I suspect it has to do with the lower resolution. I'm using nearest neighbors interpolation for resizing images and have noticed similar behaviour before. Would be great if you can try with higher resolution versions(preferably > 200px) of the same images and let me know the results.
A closer inspection of the results actually shows some of the results aren't that bad a match. Results ordered 1, 4, 5, 7 and 7 in particular vaguely have the same outline as that of the query image. If I have to score this result, I wouldn't give it more than a 3 out of 10 for sure.
I just realised the "download" icons aren't meant to be "similar icons"... they allow you to download the one above. Doh!
I've re-tried the "remove user" one but uploaded an SVG instead of a PNG (so technically the resolution is unlimited). Uploaded it both circled and not circled.
Here are the results: https://imgur.com/a/OT8Spjt
:) Please feel free to share the SVGs. I will convert them to PNGs and test them out. I will add SVG support real soon. Right now I've put an exception handler that passes an empty array as query if an image format that can't be decoded is thrown at it :|
Sure - is your email firstname.lastname@example.org? If you don't want to post your email publicly, can you email email@example.com and I'll reply with both SVGs + PNGs.
I actually uploaded SVGs so I think you might already (unintentionally) support SVGs?
Also tried this "in-out" icon. I can kinda see how the algorithm got the results. Happy to send you a bunch of SVGs if want for testing BTW.
Tried to get the icon recognized and discovered it works best with black on white: https://imgur.com/a/EyuJhQA
Thanks a ton for testing it quite exhaustively! Would really appreciate it if you can share the second image.
I spent a lot of time working on a hack for 'normalizing' white on black and black on white backgrounds and also between choosing adaptive vs gaussian thresholds dynamically during preprocessing.
Here is an example with white on black and black on white variations of Nike logo that works as intended.
Improved results using icons with higher resolution, for those who are following this conversation and waiting with bated breath :)
> In both cases, half the similar icons are 'download' icons
Those seem to be actual download buttons where you can download the found similar icon.

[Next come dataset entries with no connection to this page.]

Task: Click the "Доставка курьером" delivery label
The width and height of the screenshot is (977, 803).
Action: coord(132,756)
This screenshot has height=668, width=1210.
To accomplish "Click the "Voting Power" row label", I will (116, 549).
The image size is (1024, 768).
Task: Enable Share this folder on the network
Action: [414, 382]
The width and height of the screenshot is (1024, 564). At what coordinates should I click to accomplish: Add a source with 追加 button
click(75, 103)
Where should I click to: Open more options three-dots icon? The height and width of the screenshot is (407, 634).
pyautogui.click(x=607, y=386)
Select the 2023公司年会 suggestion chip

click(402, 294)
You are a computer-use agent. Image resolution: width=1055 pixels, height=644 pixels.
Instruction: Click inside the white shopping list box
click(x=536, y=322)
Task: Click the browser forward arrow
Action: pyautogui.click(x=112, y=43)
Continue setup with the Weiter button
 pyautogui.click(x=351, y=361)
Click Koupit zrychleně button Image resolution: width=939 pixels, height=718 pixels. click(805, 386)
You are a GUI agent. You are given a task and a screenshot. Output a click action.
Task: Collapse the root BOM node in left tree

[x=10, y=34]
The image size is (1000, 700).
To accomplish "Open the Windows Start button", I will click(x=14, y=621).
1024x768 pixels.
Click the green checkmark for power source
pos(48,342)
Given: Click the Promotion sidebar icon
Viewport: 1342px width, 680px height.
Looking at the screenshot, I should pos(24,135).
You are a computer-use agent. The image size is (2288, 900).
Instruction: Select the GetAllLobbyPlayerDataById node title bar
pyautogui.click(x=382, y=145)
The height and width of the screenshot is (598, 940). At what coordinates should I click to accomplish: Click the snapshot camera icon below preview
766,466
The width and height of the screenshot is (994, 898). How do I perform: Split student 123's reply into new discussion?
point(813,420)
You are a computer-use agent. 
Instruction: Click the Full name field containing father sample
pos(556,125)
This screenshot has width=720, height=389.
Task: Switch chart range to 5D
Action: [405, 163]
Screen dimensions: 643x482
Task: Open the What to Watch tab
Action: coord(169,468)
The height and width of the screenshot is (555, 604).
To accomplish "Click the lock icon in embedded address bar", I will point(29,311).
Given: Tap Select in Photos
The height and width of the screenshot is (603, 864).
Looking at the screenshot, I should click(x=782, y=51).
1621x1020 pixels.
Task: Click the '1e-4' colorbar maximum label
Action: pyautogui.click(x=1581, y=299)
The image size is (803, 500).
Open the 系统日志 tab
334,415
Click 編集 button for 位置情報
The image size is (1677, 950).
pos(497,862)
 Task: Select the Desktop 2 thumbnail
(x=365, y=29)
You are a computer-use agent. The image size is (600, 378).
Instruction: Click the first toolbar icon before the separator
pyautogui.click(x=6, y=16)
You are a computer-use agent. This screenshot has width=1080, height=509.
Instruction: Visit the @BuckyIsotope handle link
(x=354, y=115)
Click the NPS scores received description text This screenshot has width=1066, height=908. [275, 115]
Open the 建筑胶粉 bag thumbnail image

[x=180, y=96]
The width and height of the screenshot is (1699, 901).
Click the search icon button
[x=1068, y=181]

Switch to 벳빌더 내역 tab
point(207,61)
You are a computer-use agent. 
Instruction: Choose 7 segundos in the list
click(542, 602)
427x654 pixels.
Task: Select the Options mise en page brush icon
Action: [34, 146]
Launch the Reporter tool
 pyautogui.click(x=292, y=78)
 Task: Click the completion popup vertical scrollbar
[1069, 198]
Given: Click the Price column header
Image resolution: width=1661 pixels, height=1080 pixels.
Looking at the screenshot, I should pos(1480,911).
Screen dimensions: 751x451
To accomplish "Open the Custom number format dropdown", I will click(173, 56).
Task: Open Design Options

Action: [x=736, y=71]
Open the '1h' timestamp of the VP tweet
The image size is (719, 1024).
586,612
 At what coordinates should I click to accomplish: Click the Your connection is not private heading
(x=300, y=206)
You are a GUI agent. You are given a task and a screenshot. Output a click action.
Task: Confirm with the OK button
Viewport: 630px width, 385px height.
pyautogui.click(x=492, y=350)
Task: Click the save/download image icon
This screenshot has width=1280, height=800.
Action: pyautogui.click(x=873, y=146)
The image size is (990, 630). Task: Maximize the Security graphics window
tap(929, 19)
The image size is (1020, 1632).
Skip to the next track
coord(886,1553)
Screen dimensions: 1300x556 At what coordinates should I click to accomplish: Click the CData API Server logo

No results were shown after: reddit, google, ycombinator.
Your site is not secure. (SSL)
There is a broken-image sign after search and no warning.
If you are referring to entering those words in the searchbox, yes I should've put in some warnings/checks there to enter a valid image URL. Will fix it soon. And yes I should make the site secure too. Thanks for letting me know.
PS: You can explore company logos here http://compute.vision/brands/index.html . It's implemented using an older iteration of the algorithm and performance isn't that great compared to the one used with the icons database.
super cool man... great use of telugu and other iconography.. you are a cultural icon in the digital space...
Glad you liked it and wow are you sure you are not confusing me with someone else ? :) I have a suspicion you are mistaking with Anil Battula from http://sovietbooksintelugu.blogspot.com/ maybe.
Speaking of Telugu, I recently got hold of a treasure trove(about 700GB) of scanned copies of Telugu magazines and newspapers some of them as old as 1880! Gonna upload them on archive.org very soon.